Pero como pasa siempre en estos casos, tuvo que entrar ELLA en escena. Y aquello si era una escena y no la de mi crimen. Yo estaba en la trastienda, como siempre. En el negocio de un concejal nunca puede verse un policía, a no ser que fuera para hacerse la foto de rigor. El concejal en sí no era mala persona. Algo gilipollas, tontico de más, pero sin llegar a ser mala gente. No llegaba ni a eso. Pero su hijo trapicheaba sin esconderse lo más mínimo. Había que darle un toque a ambos y, evidentemente, yo era el indicado. ¿Por qué? Porque soy el mamón que tiene menos que perder en el cuerpo. En estas entró ELLA por la puerta. Al ver su movimiento de caderas busqué el tambor de boga que marcara ese ritmo. Y de caderas para arriba casi mejor ni contarlo: un escote que pide a gritos echarse a las armas para su conquista, y maquillaje como para pintar cuatro Camp Nou's y sobraría aún para enlucir el Bernabeu.

Luego supe que no es que simplemente pareciera una escultura, sino que lo era. Y a base de talonario. A saber cómo sería antes de pasar por quirófano, pero ahora era capaz de despertar hasta a un policía cincuentón con más alcohol en sangre que histéricas en un concierto de Justin Bieber.

Algo me decía que no era de fiar. Aparte, obviamente, de ser la mujer del concejal y madre, por lo tanto, del chaval del trapicheo. Pero en aquellos momentos sólo podía pensar con la polla. Y parece que no es tan despierta como lo aparentaba entonces.

Su carne era tersa, la mía débil. Su hotel era discreto y la farlopa que pasaba su hijo, la hostia. ¿Sigo contando? No creo que sea de buena educación dar más detalles estando en una solemne mesa de autopsias. Pero diré, en mi defensa, que si llega a ocurrir veinte años atrás, me hubiera sobrado la farlopa y faltado más látex que en una peli de Wes Craven.

Tardé poco en darme cuenta de que todo era una artimaña. Primero por la facilidad de acceso al catre. Segundo por la rapidez con la que el concejal entró y fue directo a mi cartuchera a coger la pipa. Y tercero, al ver como mi otra cartuchera y mi otra pipa se desparramaban por el suelo. Para descojonarse. Esto lo pensé después, pero hubiera sido una frase cojonuda si hubiera salido de los labios del concejal. ¿Ves? Otra vez la puta manía de ser ingenioso a destiempo.

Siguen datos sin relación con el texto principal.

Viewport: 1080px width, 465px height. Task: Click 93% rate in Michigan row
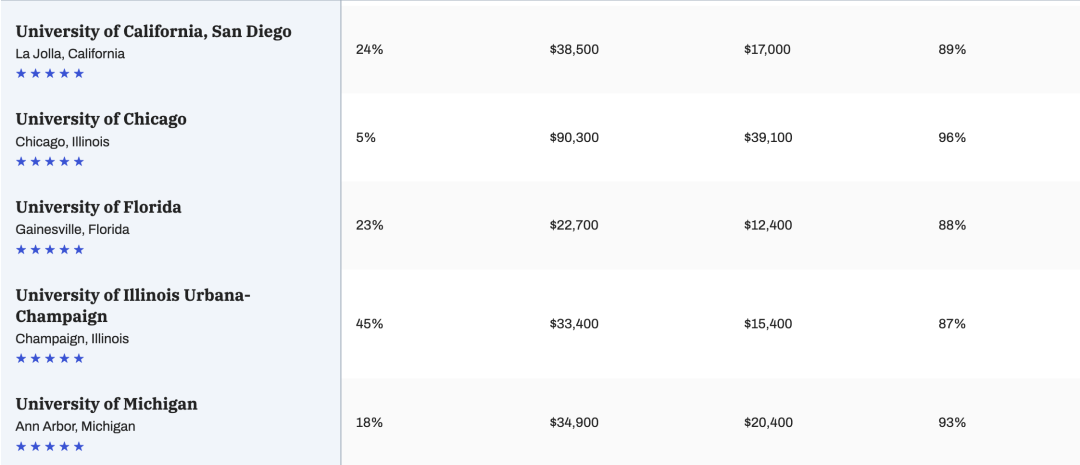pyautogui.click(x=952, y=423)
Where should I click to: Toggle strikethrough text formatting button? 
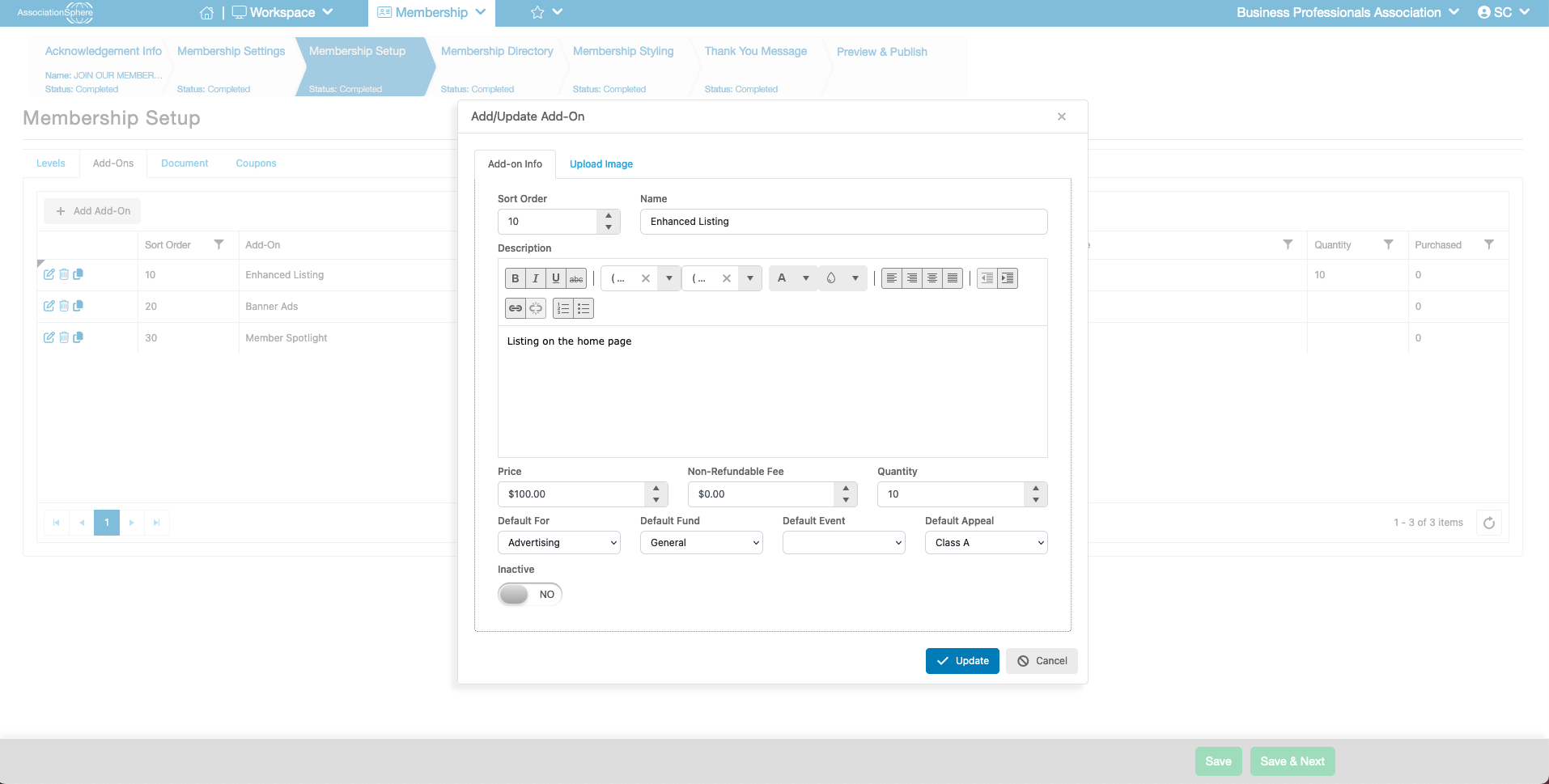(576, 278)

Del resto poco más que decir. Vi como llegaron los compañeros, como las caderas salían por la puerta del brazo de aquel mamón chupapollas con carnet, y como justo antes le explicaba a mi superior lo que “tenía que haber pasado”: “Un agente medio alcohólico decomisó unos gramos de farlopa y fue a un hotel a gastarlo con putas. El chulo entró y se lió la que se tenía que liar. Y no se preocupe, comisario, que de mantener intachable la reputación del cuerpo, y de su ascenso, ya me encargo yo.”

En esos momentos, o al menos en las películas, es cuando yo debería de haber dicho una frase acusatoria, o una sentencia para la posteridad. Lamentablemente lo último que este puto mundo me escuchó decir fue “¿Pero habéis encontrado ya mis cojones?”.

Dicen que al morir ves la película de tu vida. Y una polla. Yo sólo vi como cuatro cabrones me enterraban en mierda para que un niñato de apenas veinte años pudiera seguir jugando a ser Don Corleone. Como película deja bastante que desear. Todo lo más dará para que cualquier amargado escriba un relato soltando tacos a mansalva creyéndose el puto Dashiel Hammett.